Additional collaborative projects

The Strahl lab is also collaborating with a variety of labs at UNC and beyond to understand chromatin regulation and epigenetics.

One area of focus is on the control of epigenetics using optognetic approaches. In collaboration with Dr. Brian Kuhlman's lab at UNC, we have been developing new tools to target, on demand, epigenetic regulators from the nucleus to the cytoplasm (and vise versa). This system, which involves a light-inducible control switch fused to chromatin regulators, will allow us to ask new questions about the kinetics of histone methylation distribution and removal in relation to transcription.
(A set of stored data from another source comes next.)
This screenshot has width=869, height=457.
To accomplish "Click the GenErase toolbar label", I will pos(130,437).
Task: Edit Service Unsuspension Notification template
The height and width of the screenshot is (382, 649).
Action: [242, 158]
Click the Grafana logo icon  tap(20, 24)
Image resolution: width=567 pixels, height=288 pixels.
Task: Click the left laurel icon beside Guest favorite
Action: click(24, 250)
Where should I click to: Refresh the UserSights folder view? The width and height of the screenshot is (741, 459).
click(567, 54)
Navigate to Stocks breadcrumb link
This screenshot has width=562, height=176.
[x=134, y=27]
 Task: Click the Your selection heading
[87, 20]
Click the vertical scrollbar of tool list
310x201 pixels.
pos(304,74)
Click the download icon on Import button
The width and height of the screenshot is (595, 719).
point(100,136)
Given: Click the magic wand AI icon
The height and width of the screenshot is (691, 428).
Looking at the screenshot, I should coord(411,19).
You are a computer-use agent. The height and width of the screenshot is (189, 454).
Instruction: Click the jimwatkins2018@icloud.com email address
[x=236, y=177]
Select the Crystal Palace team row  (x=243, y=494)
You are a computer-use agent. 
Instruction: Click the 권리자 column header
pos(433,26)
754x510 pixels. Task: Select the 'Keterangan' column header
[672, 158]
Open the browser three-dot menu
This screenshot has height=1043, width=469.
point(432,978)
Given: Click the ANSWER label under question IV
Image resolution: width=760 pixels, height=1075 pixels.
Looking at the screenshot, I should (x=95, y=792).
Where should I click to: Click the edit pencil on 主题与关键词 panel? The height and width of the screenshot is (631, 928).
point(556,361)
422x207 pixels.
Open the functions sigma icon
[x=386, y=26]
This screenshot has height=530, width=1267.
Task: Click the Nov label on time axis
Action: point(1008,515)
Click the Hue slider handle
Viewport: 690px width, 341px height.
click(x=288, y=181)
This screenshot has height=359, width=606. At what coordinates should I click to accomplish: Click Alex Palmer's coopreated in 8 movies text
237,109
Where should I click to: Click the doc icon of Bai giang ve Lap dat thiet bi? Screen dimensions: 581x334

We are creating light-inducible control switches for a number of chromatin regulators.

Another collaborative example is with the development of a new platform to study histone modifications in Drosophila. In collaboration with Greg Matera, Bob Duronio and Dan McKay, a histone replacement system has been established where we can introduce histone point mutations to study key biological processes such as heterochromatic gene silencing. A paper describing this platform is now accepted in Developmental Cell (McKay et al. 2015).